Sheila begins our MacWorld reports with notes about the new PowerBooks and Safari. And of course the amazing weather.
HAVING GREAT TIME AT MACWORLD STOP BUT NO TIME TO BLOG OR DEAL WITH EMAIL STOP WILL CATCH UP TOMORROW STOP
Sheila and I will be at MacWorld Tuesday and Wednesday. We don’t have a booth, we’ll just be walking around.
So if you see us, please do come up and say hello. We’re nice folks.
Sheila is now, by the way, the second half of Ranchero Software—we’re a mom-and-pop software company.
(Here’s what we look like.)
Totally cool—the Fink folks have added three RSS feeds:
NetNewsWire Pro 1.0b7 adds a new feature: you can now edit Blosxom and Blosxom-compatible sites with the Weblog Editor.
Another change makes downloading recent posts from Blogger sites (in the Weblog Editor) more reliable.
An extension to the various weblog APIs that I’d love to see would be easy image uploading.
Not just images, but movies, Flash files, etc.

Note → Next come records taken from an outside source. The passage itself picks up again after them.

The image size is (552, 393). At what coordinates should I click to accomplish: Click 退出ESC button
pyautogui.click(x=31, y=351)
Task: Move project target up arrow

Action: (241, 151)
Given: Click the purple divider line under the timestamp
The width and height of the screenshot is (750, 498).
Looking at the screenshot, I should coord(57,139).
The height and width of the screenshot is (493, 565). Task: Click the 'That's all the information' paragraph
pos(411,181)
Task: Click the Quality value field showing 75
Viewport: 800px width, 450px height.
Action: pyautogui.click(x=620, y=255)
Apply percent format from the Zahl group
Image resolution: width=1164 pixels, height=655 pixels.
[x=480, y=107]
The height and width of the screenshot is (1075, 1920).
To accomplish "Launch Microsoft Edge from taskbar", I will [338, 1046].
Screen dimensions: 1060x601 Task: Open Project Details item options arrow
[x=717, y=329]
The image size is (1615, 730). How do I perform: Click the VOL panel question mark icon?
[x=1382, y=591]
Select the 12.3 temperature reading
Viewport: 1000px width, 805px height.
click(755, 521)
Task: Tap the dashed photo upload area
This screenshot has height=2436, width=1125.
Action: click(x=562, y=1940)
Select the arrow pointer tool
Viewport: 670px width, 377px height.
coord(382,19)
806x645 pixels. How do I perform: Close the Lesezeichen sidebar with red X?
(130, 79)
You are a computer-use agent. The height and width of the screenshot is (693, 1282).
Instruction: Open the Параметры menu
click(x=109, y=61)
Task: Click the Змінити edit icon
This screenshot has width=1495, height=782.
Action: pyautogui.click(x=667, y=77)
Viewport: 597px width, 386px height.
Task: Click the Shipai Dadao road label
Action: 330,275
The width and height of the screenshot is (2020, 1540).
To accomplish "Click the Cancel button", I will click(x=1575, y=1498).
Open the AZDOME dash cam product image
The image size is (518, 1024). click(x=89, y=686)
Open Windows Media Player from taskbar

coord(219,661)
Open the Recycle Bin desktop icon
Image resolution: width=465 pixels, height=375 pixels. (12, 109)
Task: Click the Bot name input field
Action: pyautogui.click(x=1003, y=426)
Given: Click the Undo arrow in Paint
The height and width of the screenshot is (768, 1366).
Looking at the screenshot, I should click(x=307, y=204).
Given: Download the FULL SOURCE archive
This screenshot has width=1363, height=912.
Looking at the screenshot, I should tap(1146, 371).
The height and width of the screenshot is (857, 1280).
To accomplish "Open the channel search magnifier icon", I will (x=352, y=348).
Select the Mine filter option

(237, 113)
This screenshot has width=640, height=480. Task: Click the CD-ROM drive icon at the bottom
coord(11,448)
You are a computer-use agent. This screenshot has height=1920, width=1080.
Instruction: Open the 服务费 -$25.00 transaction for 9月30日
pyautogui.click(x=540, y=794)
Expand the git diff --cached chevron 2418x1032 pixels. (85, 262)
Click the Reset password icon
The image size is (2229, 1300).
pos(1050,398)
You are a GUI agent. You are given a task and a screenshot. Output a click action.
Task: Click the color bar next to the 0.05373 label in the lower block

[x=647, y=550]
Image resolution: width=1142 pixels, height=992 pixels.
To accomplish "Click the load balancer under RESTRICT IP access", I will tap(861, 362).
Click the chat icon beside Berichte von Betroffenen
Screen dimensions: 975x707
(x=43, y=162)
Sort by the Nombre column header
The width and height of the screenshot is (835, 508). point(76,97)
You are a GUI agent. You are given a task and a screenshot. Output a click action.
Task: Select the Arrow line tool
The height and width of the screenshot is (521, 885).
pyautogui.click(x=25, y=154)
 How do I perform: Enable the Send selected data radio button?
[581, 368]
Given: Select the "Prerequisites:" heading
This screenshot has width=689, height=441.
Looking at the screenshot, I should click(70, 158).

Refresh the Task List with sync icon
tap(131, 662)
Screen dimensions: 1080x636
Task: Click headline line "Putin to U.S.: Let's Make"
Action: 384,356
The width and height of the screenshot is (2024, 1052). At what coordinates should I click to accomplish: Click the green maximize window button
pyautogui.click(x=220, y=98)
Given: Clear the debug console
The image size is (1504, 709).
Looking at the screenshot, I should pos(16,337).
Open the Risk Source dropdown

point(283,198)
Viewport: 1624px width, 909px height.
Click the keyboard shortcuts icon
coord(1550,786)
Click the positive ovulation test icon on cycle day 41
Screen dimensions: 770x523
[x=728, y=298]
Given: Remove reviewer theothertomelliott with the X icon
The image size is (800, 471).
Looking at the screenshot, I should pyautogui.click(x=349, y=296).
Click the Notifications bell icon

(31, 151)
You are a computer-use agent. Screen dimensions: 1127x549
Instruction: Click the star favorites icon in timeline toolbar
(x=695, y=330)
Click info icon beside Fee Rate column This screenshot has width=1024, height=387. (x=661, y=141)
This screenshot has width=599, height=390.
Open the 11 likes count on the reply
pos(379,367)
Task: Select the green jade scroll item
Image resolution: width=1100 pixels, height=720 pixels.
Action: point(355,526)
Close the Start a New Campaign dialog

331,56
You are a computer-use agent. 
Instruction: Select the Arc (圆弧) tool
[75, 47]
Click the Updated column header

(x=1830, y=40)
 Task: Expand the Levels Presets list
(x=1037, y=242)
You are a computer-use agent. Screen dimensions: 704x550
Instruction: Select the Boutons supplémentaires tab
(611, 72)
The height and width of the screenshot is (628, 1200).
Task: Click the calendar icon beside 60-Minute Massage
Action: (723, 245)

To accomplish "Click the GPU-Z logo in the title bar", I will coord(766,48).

I get lots of requests for that as a feature to add to NetNewsWire. Unfortunately there isn’t a common API similar to the MetaWeblog API for uploading media files to weblogs.
But hey, listen—webloggers (at least some of them) really want this.
NetNewsWire Pro 1.0b6 fixes a crashing bug with Blogger sites and adds the ability to create custom tags for the weblog editor.
NetNewsWire Pro 1.0b5 fixes some crashing bugs when editing Movable Type sites.
Cocoa Dev Central now has an RSS feed. I’m so glad—I’d been hoping for this.